[Items listed in a dataset]
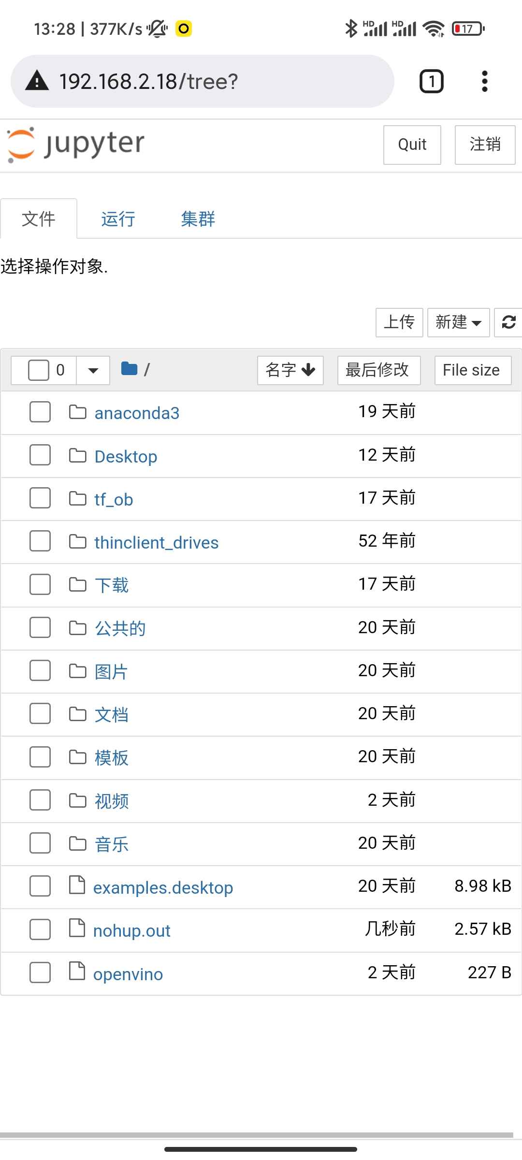Click the Quit button
Viewport: 522px width, 1160px height.
(412, 145)
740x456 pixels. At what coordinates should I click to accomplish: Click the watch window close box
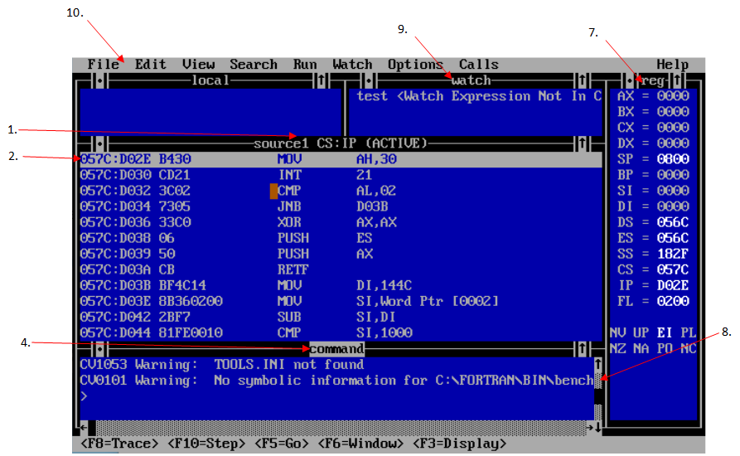(367, 81)
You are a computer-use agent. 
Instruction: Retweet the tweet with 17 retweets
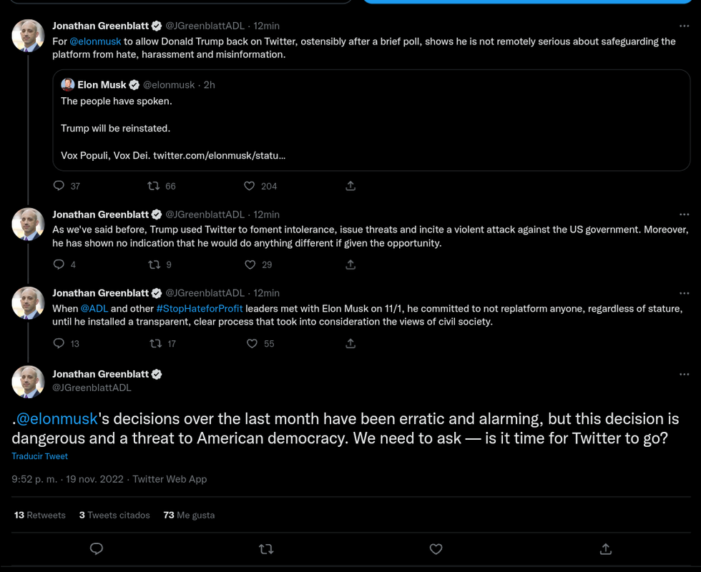click(x=156, y=343)
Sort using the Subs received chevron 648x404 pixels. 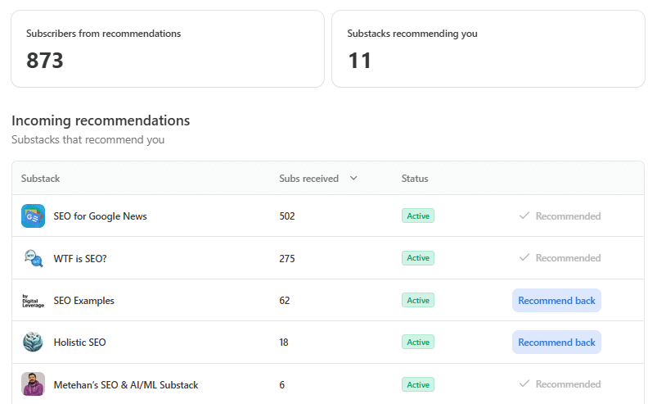(x=353, y=179)
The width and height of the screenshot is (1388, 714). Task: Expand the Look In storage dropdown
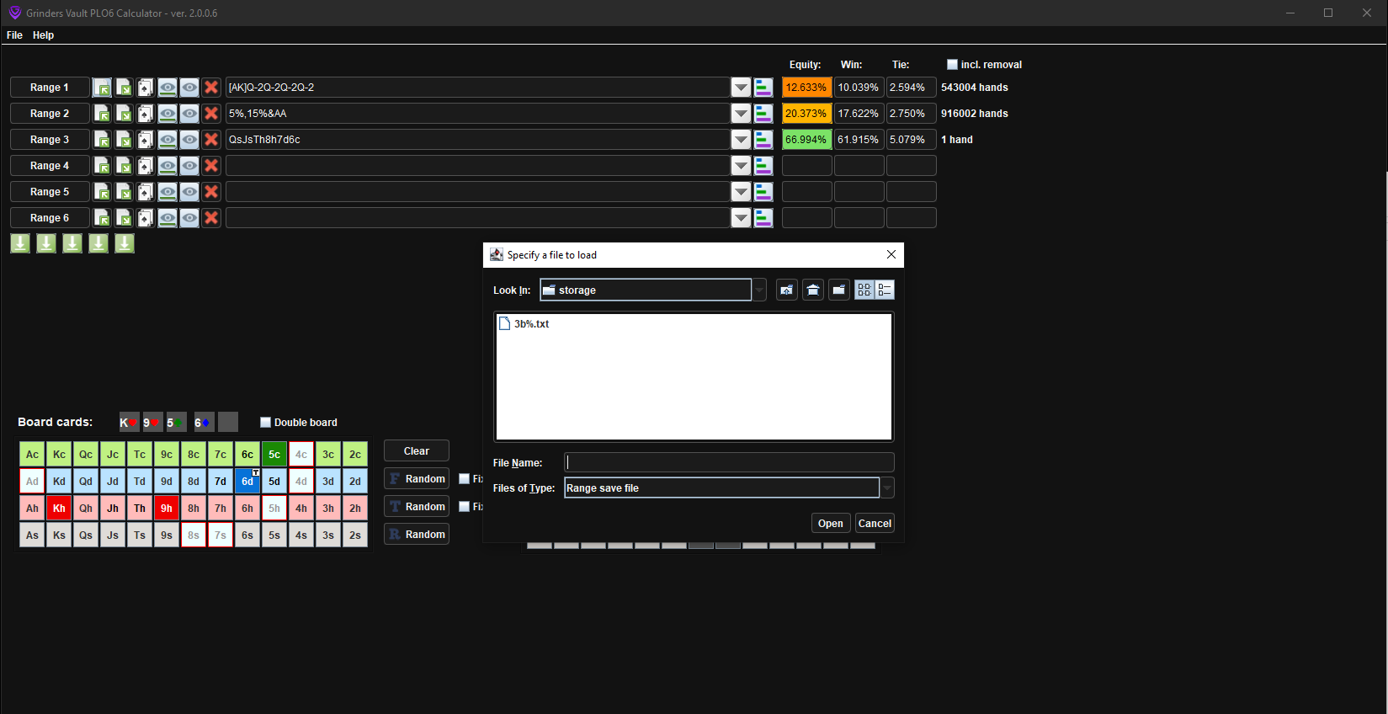coord(759,290)
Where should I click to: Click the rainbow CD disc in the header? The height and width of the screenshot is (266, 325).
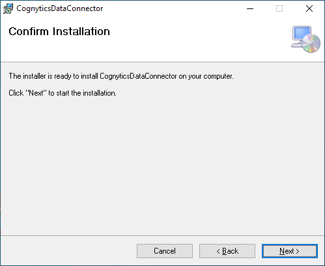coord(311,44)
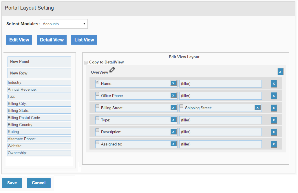The height and width of the screenshot is (193, 298).
Task: Enable Copy to DetailView
Action: point(86,63)
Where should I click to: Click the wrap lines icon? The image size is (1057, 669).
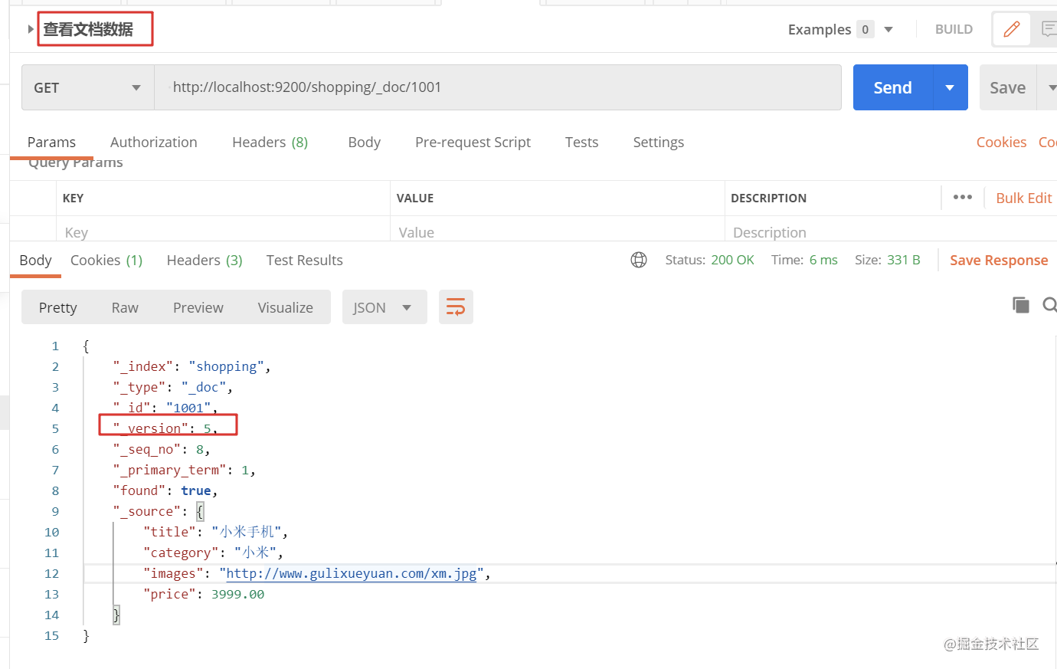coord(456,307)
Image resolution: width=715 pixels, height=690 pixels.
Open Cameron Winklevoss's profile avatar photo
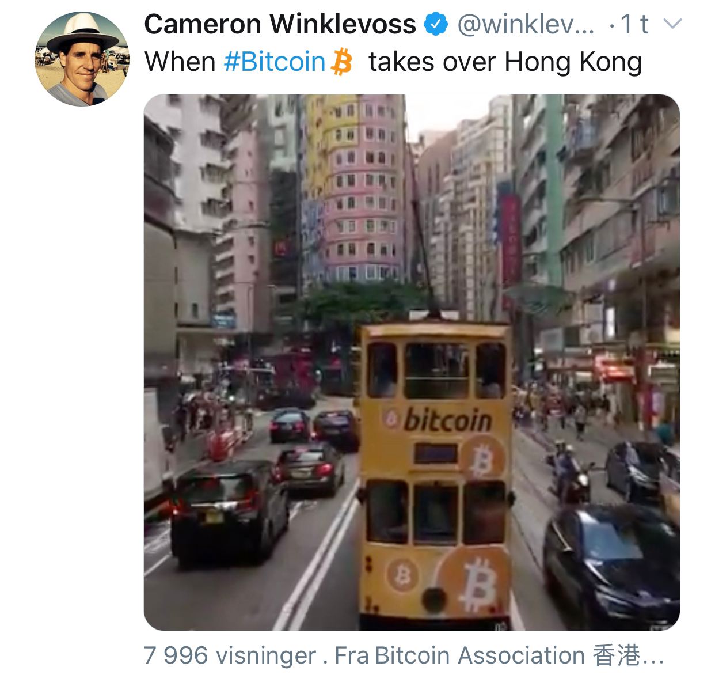click(x=82, y=59)
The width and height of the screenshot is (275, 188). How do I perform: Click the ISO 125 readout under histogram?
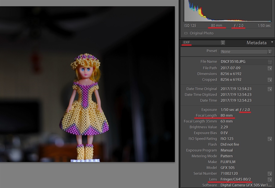[190, 26]
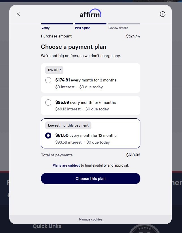This screenshot has height=233, width=182.
Task: Click the Pick a plan step label
Action: pyautogui.click(x=83, y=28)
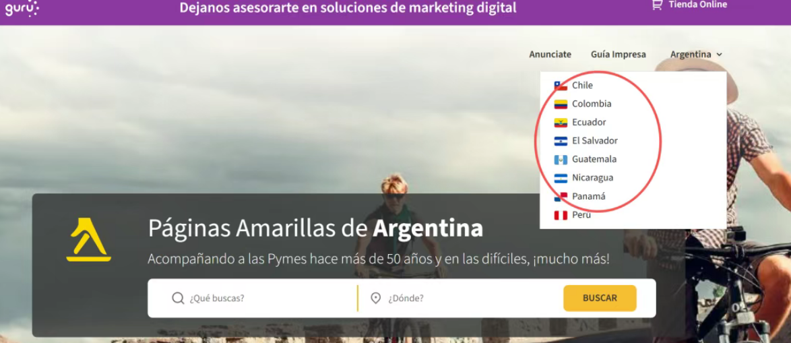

» Work required
Pictures must be left out of the answer, which should be exactly the lines from the one holding "Where should I click to: Click the wrap" through the last line of the entries above, both included; please add nothing.

» Completed exercise
Where should I click to: Click the wrap lines icon? The image size is (1057, 669).
coord(456,307)
Image resolution: width=715 pixels, height=690 pixels.
Open Cameron Winklevoss's profile avatar photo
click(x=82, y=59)
The width and height of the screenshot is (275, 188). How do I perform: Click the ISO 125 readout under histogram?
[190, 26]
This screenshot has height=233, width=182.
Task: Click the Pick a plan step label
Action: pyautogui.click(x=83, y=28)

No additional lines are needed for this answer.